Required action:
Nothing but the lines from the one containing "Click the Listify logo" to the end of the data should be returned, each exactly as written.

Pixel coordinate grounding data:
-- Opening Marker --

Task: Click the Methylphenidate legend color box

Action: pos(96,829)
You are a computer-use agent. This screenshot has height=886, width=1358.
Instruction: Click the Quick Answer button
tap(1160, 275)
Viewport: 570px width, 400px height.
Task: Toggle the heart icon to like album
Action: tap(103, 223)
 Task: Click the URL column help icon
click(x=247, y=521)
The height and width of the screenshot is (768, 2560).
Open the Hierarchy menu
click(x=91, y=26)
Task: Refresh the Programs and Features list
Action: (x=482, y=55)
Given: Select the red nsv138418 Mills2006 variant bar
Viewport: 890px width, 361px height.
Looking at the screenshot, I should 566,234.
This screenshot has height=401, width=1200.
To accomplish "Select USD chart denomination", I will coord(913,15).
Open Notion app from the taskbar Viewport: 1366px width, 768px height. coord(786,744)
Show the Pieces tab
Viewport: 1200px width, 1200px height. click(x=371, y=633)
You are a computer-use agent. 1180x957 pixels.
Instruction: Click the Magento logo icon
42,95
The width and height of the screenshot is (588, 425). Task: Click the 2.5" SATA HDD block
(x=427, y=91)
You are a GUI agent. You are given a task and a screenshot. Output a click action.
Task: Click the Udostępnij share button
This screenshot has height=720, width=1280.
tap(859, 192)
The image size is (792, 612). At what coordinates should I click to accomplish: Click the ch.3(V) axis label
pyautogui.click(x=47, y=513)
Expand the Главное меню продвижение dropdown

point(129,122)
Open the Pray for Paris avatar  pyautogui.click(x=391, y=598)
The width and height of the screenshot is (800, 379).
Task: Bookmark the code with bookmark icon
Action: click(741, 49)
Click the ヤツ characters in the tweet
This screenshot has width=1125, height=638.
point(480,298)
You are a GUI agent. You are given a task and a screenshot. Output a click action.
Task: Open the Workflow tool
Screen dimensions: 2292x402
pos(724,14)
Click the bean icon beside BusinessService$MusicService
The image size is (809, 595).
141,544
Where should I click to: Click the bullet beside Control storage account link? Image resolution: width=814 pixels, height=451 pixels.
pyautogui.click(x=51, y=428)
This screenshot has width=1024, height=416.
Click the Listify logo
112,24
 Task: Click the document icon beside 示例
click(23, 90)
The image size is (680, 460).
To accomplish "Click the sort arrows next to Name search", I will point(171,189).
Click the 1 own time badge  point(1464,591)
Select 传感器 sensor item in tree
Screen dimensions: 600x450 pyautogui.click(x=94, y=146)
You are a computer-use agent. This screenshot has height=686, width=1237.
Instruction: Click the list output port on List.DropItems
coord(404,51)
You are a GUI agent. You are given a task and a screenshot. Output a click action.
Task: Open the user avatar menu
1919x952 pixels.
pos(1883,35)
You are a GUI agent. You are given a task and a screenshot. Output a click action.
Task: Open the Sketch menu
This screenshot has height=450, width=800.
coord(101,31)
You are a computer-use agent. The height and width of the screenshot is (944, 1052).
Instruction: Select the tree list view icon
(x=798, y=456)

-- Closing Marker --

Task output:
Click the Listify logo
112,24
 Task: Click the document icon beside 示例
click(23, 90)
The image size is (680, 460).
To accomplish "Click the sort arrows next to Name search", I will point(171,189).
Click the 1 own time badge  point(1464,591)
Select 传感器 sensor item in tree
Screen dimensions: 600x450 pyautogui.click(x=94, y=146)
You are a computer-use agent. This screenshot has height=686, width=1237.
Instruction: Click the list output port on List.DropItems
coord(404,51)
You are a GUI agent. You are given a task and a screenshot. Output a click action.
Task: Open the user avatar menu
1919x952 pixels.
pos(1883,35)
You are a GUI agent. You are given a task and a screenshot. Output a click action.
Task: Open the Sketch menu
This screenshot has height=450, width=800.
coord(101,31)
You are a computer-use agent. The height and width of the screenshot is (944, 1052).
Instruction: Select the tree list view icon
(x=798, y=456)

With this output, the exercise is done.